Directions for this task – Copy the items from the line with "Click the Carne Asada Plate item" through the end, inclusive, reproducing each line verbatim but omitting the pictures.

##############################

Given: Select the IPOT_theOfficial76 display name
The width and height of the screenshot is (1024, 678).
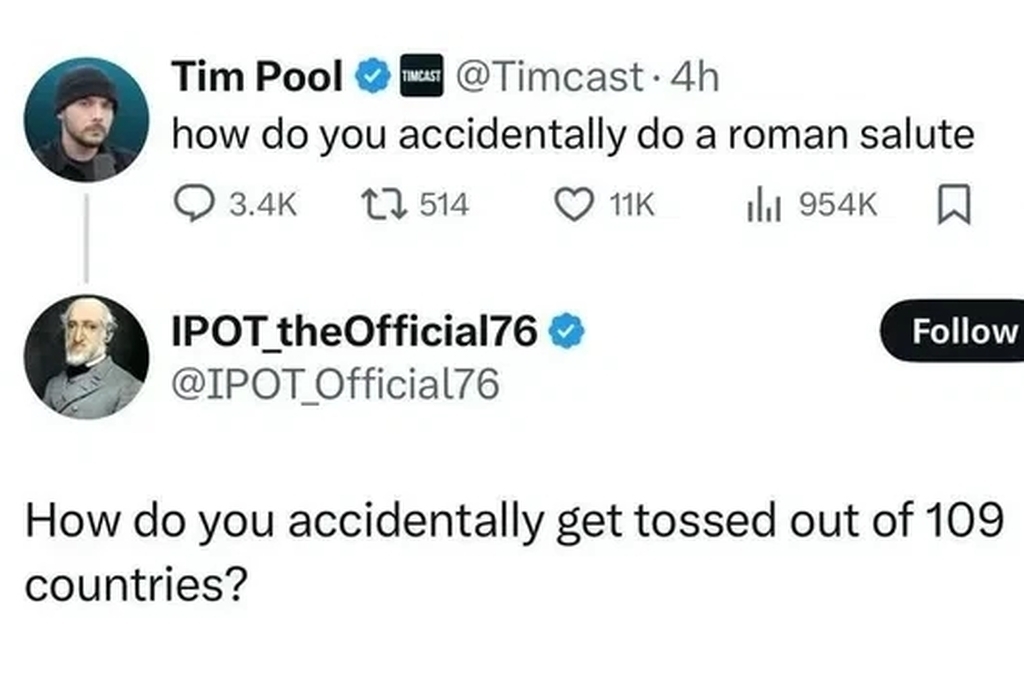Looking at the screenshot, I should [355, 329].
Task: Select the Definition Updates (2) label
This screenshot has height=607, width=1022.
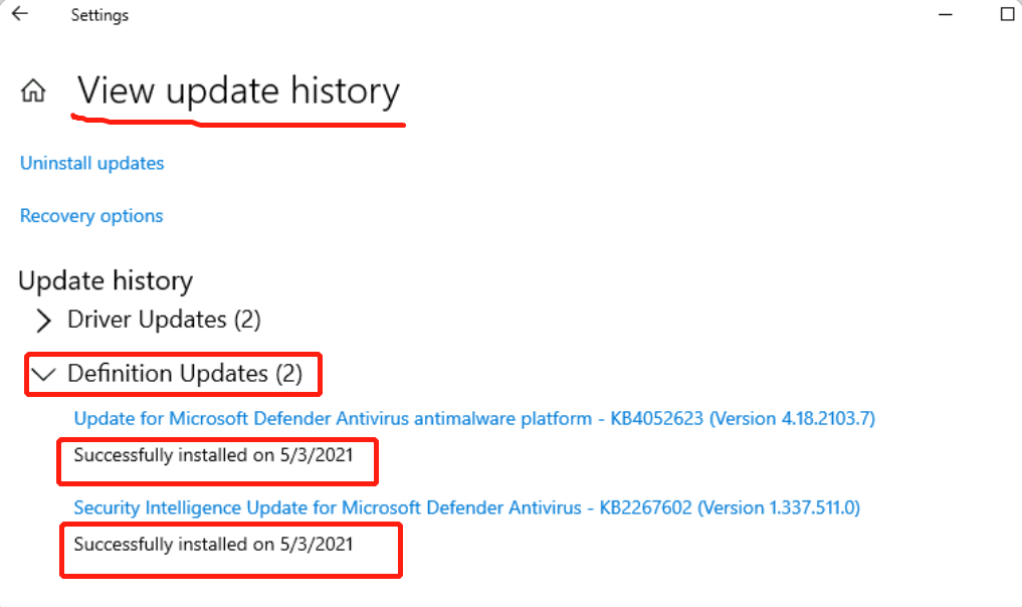Action: click(185, 374)
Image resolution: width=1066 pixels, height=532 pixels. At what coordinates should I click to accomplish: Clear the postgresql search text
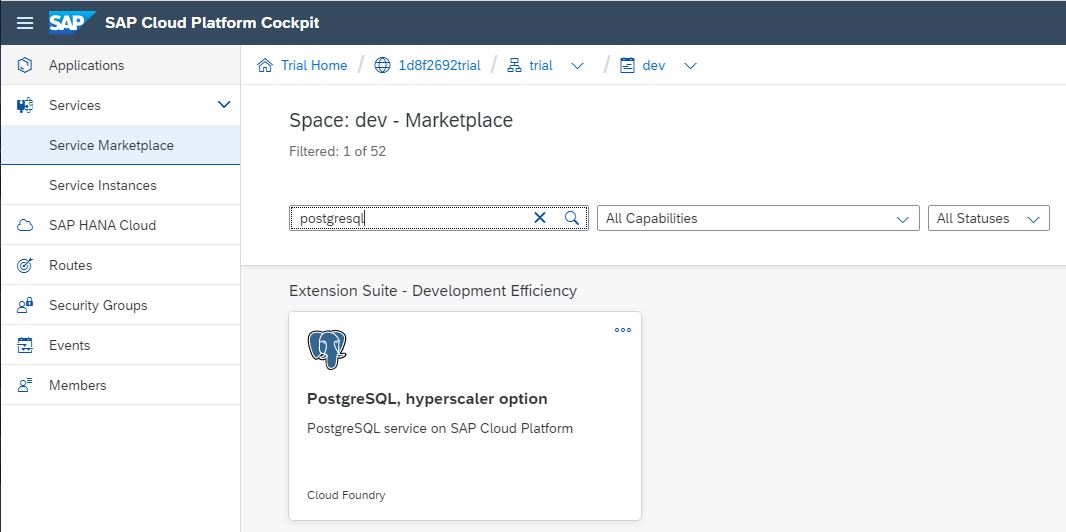pos(540,218)
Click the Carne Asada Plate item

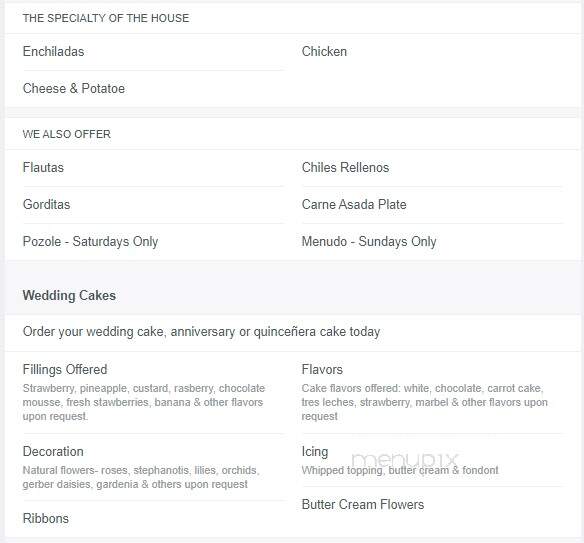pos(354,204)
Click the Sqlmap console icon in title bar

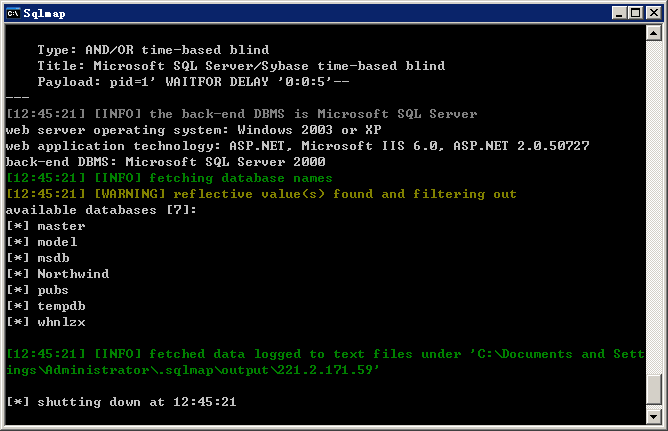coord(13,14)
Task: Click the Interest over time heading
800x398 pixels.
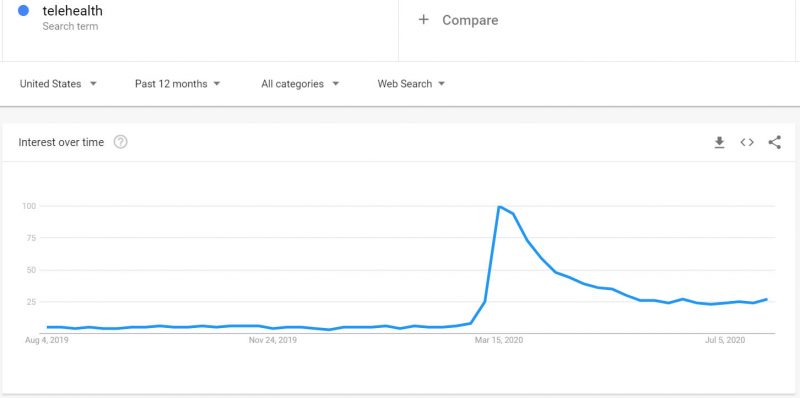Action: click(61, 142)
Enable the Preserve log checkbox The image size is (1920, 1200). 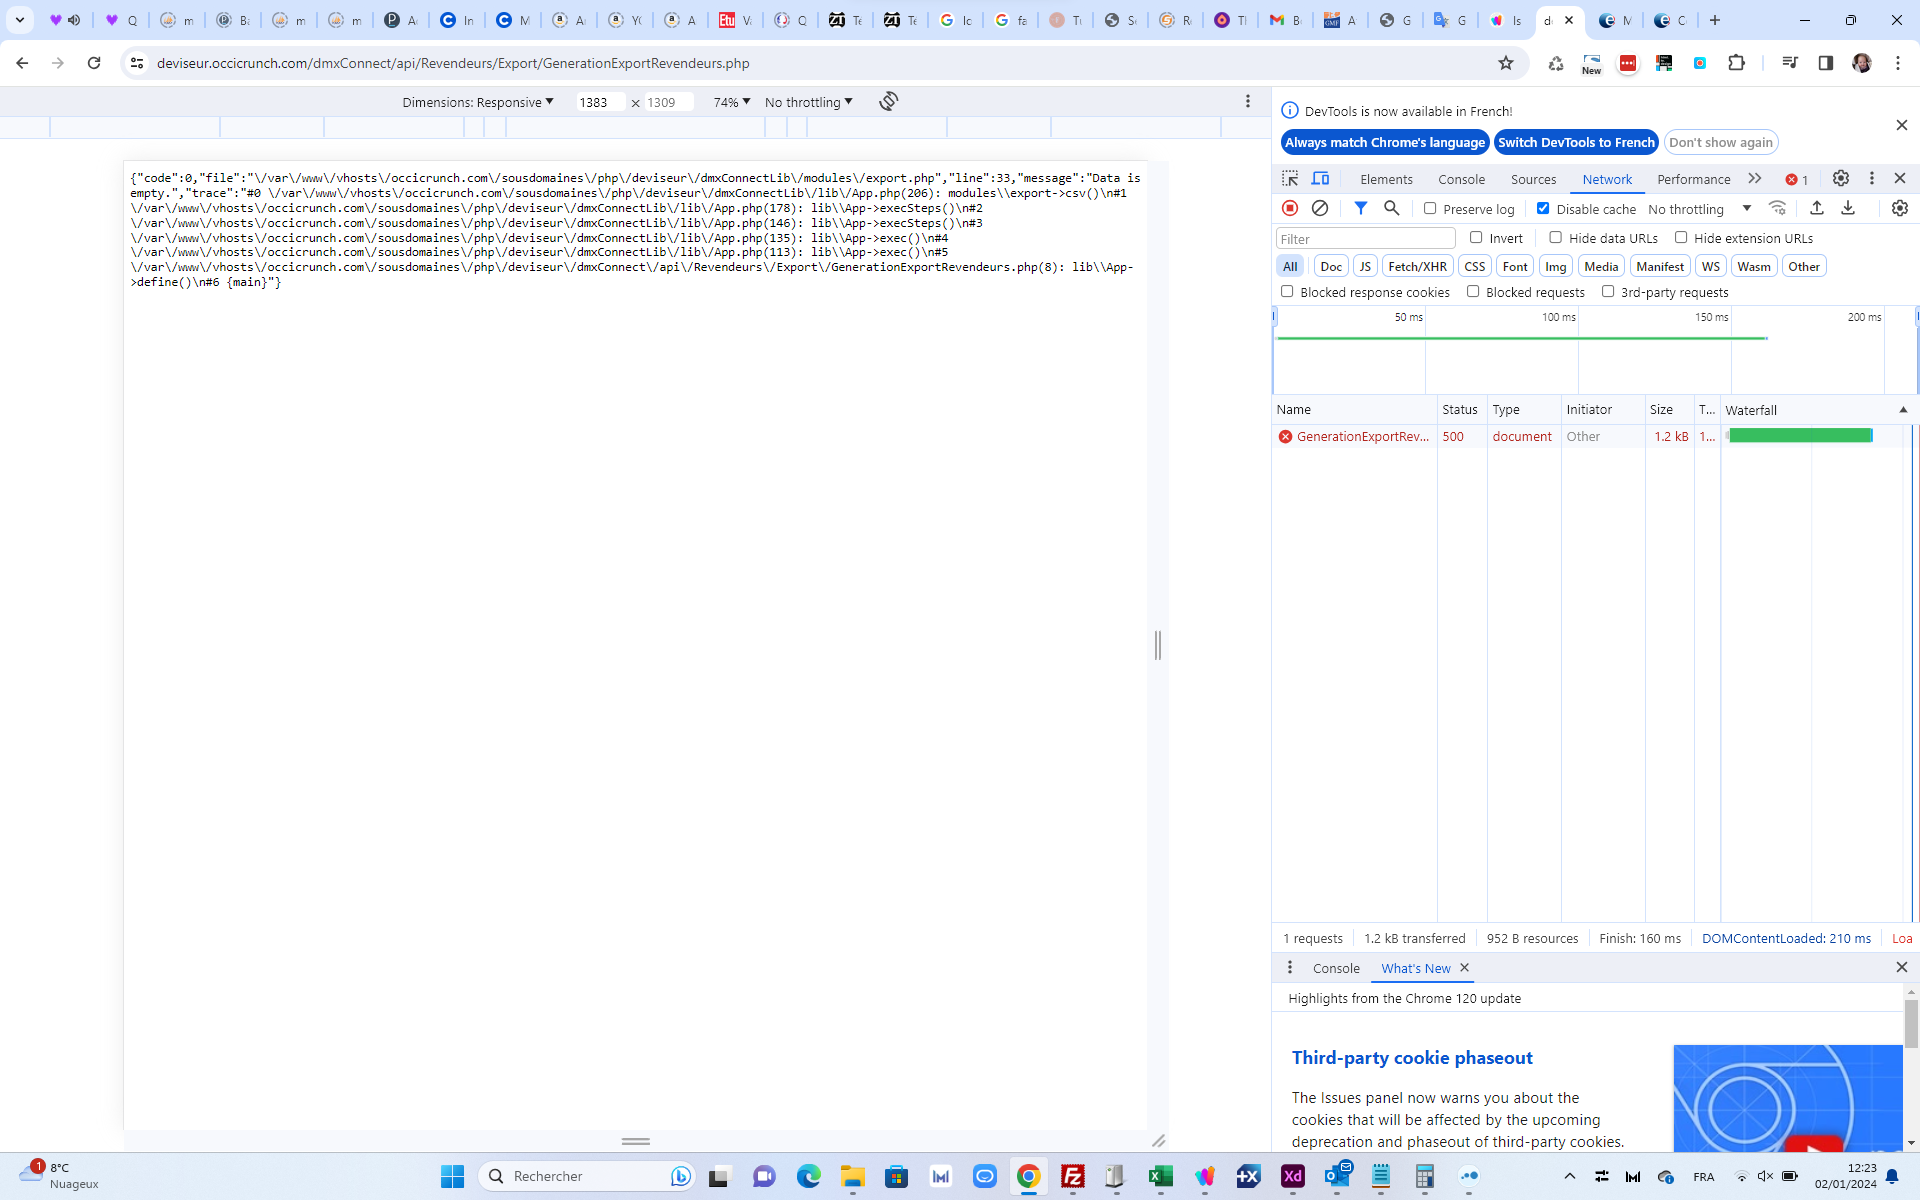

##############################

Solution to this problem –
Click the Carne Asada Plate item

pos(354,204)
Click the Sqlmap console icon in title bar

coord(13,14)
Task: Click the Interest over time heading
800x398 pixels.
Action: click(61, 142)
Enable the Preserve log checkbox The image size is (1920, 1200). 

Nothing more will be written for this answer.